CPT 77085 should NOT be billed for screening and is not part of the Preventive Benefit. Member cost share will apply when medically necessary criteria are met.

The following two studies are not covered by Medicare:

* 78350: Bone density (bone mineral content) study, 1 or more sites; single photon absorptiometry
* 78351: Bone density (bone mineral content) study, 1 or more sites; dual photon absorptiometry

ICD-10-CM code Z90.721 or Z90.722 should be reported for women s/p oophorectomy.

ICD-10-CM code Z79.51 or Z79.52 should be reported for an individual on glucocorticoid therapy.

ICD-10-CM code Z79.83 should be reported for DXA testing while taking medicines for osteoporosis/osteopenia.

ICD-10-CM Z09 should be reported for an individual who has COMPLETED drug therapy for osteoporosis and is being monitored for response to the therapy.

Medicare covers a bone mass measurement for a beneficiary once every two years (if at least 23 months have passed since the month the last bone measurement was performed). The criteria for bone mass measurement every two years are listed below:

 It is performed with a bone densitometer, other than dual photon absorptiometry (DPA) or a bone sonometer (e.g., ultrasound) device that has been approved or cleared for marketing by the Food and Drug Administration (FDA).

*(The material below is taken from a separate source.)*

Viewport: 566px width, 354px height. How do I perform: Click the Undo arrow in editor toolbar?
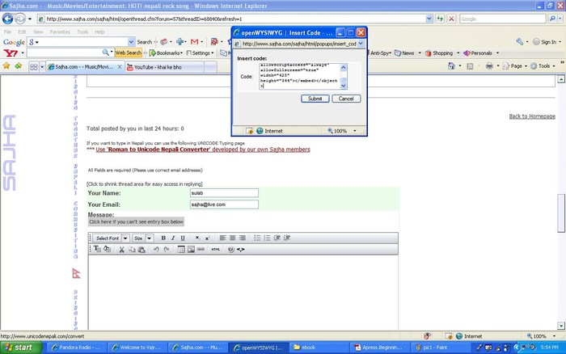click(x=157, y=250)
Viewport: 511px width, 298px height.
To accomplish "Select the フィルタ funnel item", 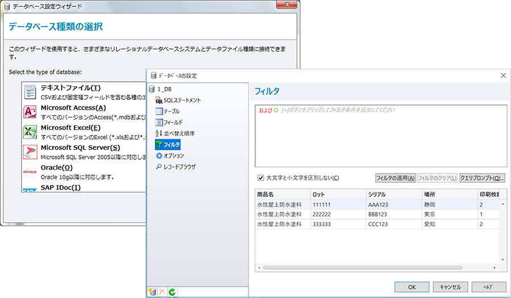I will pyautogui.click(x=168, y=144).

 It is performed on a qualified individual for the purpose of identifying bone mass, detecting bone loss or determining bone quality. The term “qualified individual” means an individual who meets the medical indications  for at least one of the criteria listed below:

o A woman who has been determined by the physician or qualified non-physician treating her to be estrogendeficient and at clinical risk for osteoporosis, based on her medical history and other indicators

o An individual with vertebral abnormalities as demonstrated by an x-ray to be indicative of osteoporosis, osteopenia (low bone mass), or vertebral fracture

o An individual receiving (or expecting to receive) glucocorticoid (steroid) therapy equivalent to 5 mg of Prednisone, or greater, per day for more than 3 months

o An individual with primary hyperparathyroidism

o An individual being monitored to assess the response to or efficacy of an FDA approved osteoporosis drug therapy. This service must be performed using dual energy x-ray absorptiometry system (axial skeleton) – CPT code 77080 and 77085

* If it is furnished by a qualified supplier or provider of such services, under at least general level of supervision of a physician.

* If the test is ordered by the individual’s physician or qualified non-physician practitioner, who is treating the beneficiary following an evaluation of the need for the measurement, including a determination as to the medically appropriate measurement to be used for the individual, and who uses the results in the management of the
patient.

* The test is reasonable and necessary for diagnosing, treating or monitoring of a “qualified” individual as defined above.

For conditions specified below, Medicare will cover a bone mass measurement for a qualified beneficiary more frequently than every two years, if medically necessary. To be considered, at least eleven months must have elapsed since the previous bone mass measurement test. Such conditions are:

* Monitoring beneficiaries on long-term glucocorticoid (steroid) therapy, equal to 5 mg of Prednisone or greater, per day for more than three months.

* Follow up bone mineral density testing to assess FDA-approved osteoporosis drug therapy until a response to such therapy has been documented over time.

* Confirming baseline BMMs to permit monitoring of beneficiaries in the future.

Medicare will cover a confirmatory baseline bone mass measurement when it is performed with a dual energy x-ray absorptionmetry system (axial skeletal) to permit monitoring of beneficiaries in the future, if the initial test was performed with a technique that is different from the proposed monitoring method (for example, if the initial test was bone sonometry and the patient will be monitored with bone densitometry, a second test utilizing densitometry will be paid). If the initial bone mass measurement was performed by a dual-energy x-ray absorptionmetry system (axial skeletal), a confirmatory BMM is not covered.